Stored records:
_____
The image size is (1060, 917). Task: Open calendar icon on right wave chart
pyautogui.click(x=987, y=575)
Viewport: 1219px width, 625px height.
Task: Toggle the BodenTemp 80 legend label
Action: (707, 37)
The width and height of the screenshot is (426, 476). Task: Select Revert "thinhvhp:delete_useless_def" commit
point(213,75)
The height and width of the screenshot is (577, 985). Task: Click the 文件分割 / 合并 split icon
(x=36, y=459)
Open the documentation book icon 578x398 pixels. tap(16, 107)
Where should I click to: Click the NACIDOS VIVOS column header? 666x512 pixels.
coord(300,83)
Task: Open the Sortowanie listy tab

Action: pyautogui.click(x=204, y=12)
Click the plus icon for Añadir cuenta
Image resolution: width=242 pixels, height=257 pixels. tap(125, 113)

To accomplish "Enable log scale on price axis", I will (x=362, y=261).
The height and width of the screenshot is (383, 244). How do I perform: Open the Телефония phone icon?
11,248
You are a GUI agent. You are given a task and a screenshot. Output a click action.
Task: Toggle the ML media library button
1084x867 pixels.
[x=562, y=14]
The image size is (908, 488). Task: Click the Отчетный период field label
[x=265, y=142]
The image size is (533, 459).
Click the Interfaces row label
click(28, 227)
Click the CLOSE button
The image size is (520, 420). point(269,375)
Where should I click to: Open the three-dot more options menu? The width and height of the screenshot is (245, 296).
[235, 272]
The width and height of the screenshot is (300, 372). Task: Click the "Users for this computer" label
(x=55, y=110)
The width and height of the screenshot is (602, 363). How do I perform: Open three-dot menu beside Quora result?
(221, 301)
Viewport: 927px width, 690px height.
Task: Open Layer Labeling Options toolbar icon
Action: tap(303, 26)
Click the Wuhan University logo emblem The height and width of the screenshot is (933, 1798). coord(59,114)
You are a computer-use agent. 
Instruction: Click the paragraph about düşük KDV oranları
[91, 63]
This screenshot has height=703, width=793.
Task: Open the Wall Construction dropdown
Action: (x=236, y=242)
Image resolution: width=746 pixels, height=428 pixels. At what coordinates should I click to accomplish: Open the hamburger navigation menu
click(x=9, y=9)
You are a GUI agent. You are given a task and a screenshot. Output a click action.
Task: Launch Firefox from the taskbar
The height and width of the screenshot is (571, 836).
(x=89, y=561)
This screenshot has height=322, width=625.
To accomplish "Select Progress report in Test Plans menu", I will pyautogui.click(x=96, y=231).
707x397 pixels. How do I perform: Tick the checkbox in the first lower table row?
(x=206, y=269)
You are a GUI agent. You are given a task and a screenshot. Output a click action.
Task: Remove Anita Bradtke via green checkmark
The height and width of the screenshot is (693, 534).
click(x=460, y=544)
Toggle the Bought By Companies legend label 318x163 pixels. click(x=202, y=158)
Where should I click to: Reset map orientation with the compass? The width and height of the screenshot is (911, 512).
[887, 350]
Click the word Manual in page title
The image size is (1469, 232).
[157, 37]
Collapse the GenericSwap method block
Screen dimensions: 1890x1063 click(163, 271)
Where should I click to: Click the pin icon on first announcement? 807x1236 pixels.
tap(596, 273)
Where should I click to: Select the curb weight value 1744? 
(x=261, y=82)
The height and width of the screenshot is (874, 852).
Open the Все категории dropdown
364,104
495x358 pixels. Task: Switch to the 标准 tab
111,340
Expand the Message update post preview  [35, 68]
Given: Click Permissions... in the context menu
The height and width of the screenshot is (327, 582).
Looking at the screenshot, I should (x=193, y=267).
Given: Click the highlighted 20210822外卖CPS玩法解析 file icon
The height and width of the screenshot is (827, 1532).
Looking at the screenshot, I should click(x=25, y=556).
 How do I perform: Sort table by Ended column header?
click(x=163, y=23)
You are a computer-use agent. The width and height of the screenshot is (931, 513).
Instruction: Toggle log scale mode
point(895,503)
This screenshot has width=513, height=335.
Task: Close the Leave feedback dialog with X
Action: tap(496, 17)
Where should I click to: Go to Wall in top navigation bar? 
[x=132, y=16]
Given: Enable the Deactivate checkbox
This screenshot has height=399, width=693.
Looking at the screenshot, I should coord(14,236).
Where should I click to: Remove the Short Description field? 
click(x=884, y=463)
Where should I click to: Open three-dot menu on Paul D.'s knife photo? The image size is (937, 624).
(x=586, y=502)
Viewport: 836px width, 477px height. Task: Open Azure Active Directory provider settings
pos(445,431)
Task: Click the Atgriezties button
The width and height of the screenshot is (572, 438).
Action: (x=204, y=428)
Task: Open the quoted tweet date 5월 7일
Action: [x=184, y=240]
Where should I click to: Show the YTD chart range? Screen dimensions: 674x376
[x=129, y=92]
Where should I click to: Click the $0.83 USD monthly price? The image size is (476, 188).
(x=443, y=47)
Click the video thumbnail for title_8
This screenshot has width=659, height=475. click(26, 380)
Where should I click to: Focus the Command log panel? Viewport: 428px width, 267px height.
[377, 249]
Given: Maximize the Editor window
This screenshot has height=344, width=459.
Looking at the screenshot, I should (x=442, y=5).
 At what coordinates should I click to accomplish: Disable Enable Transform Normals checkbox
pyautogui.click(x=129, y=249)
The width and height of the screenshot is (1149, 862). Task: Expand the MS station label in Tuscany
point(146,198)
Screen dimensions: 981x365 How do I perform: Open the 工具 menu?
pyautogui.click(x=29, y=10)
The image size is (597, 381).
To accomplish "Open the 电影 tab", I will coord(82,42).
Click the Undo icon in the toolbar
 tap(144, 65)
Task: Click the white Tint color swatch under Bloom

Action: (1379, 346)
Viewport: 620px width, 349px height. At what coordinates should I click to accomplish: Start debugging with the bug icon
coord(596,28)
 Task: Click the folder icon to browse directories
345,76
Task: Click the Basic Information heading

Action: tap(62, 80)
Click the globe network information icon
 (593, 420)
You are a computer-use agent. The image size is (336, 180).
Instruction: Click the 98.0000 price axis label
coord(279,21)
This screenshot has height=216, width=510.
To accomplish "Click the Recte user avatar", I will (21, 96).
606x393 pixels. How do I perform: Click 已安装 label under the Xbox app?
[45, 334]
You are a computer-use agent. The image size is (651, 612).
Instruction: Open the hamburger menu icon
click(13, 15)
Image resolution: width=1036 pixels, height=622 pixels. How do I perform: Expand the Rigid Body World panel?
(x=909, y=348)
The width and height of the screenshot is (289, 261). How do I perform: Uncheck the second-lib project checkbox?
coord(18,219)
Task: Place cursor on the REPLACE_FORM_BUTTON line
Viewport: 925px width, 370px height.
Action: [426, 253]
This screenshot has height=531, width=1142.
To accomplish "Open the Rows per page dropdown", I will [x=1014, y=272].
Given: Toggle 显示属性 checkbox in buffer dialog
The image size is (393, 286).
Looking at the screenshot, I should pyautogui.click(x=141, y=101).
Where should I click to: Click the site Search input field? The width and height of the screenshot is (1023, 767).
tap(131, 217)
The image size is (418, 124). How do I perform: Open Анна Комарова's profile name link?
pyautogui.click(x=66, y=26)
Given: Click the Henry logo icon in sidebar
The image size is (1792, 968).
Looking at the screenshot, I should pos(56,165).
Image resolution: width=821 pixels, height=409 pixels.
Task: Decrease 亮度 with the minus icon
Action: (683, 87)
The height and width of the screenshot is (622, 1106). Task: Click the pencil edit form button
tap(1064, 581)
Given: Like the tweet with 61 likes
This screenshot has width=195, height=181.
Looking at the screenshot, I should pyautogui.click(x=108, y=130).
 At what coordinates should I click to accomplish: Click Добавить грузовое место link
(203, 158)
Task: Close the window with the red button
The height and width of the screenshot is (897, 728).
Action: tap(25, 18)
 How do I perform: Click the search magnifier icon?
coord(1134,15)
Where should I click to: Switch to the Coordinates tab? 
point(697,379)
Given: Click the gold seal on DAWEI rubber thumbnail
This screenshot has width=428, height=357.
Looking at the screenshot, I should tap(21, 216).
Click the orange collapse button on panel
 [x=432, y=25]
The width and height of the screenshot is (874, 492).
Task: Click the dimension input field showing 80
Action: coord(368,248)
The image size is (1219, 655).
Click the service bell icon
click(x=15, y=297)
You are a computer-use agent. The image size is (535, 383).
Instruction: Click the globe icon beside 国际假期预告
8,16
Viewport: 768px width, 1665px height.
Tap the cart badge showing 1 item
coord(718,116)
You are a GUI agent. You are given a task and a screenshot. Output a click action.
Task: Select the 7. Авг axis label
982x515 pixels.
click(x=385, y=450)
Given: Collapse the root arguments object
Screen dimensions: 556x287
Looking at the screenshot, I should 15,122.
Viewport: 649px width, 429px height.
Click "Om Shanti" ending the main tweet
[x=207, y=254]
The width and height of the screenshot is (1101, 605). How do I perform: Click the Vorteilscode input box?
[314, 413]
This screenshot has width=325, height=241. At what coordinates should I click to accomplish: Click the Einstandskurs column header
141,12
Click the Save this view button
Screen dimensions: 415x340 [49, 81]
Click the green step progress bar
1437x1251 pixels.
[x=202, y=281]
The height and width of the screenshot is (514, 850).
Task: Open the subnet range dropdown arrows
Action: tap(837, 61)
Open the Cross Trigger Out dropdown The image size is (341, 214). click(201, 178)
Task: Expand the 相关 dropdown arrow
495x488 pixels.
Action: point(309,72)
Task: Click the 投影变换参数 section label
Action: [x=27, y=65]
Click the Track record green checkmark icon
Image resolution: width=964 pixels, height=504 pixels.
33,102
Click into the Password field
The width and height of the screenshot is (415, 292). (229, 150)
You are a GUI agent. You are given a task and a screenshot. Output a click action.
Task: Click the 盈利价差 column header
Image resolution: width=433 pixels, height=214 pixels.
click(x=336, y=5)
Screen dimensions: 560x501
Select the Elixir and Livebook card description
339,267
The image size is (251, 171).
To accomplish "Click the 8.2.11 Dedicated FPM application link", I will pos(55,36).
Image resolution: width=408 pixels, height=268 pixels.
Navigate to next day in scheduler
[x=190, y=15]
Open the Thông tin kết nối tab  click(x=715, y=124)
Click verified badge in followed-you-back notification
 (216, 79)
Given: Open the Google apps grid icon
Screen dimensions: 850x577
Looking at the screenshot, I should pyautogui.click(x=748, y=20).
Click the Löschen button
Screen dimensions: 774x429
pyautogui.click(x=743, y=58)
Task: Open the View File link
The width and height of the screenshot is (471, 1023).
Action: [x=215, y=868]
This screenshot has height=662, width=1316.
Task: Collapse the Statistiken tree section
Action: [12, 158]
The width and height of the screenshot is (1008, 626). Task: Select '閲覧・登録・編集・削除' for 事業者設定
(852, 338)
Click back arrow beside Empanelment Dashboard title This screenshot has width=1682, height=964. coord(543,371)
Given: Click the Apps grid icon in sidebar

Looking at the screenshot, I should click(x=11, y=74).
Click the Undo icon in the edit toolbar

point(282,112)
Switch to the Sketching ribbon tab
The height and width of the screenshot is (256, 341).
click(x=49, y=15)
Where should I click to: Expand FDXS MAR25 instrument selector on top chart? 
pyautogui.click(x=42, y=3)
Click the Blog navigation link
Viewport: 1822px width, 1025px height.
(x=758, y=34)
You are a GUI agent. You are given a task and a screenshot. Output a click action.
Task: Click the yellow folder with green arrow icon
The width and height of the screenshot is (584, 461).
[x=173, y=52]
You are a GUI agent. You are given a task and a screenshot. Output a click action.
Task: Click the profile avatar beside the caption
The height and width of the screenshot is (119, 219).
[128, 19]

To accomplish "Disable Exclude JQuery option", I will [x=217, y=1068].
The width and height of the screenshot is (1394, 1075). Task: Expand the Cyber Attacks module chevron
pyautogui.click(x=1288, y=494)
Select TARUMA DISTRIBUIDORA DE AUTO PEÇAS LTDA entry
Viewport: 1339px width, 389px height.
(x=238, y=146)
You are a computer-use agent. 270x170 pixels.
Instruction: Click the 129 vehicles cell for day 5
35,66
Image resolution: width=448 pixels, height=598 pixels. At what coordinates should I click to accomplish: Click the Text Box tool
_____
SHORT EXERCISE
Change "dropdown" to "list" in the stretch from the line containing "Where should I click to: Select" through the line containing "Looking at the screenshot, I should click(x=25, y=556).", and write out only those lines with everything else left the same.

SOLVED PROBLEM
Where should I click to: Select the curb weight value 1744? 
(x=261, y=82)
The height and width of the screenshot is (874, 852).
Open the Все категории list
364,104
495x358 pixels. Task: Switch to the 标准 tab
111,340
Expand the Message update post preview  [35, 68]
Given: Click Permissions... in the context menu
The height and width of the screenshot is (327, 582).
Looking at the screenshot, I should (x=193, y=267).
Given: Click the highlighted 20210822外卖CPS玩法解析 file icon
The height and width of the screenshot is (827, 1532).
Looking at the screenshot, I should click(x=25, y=556).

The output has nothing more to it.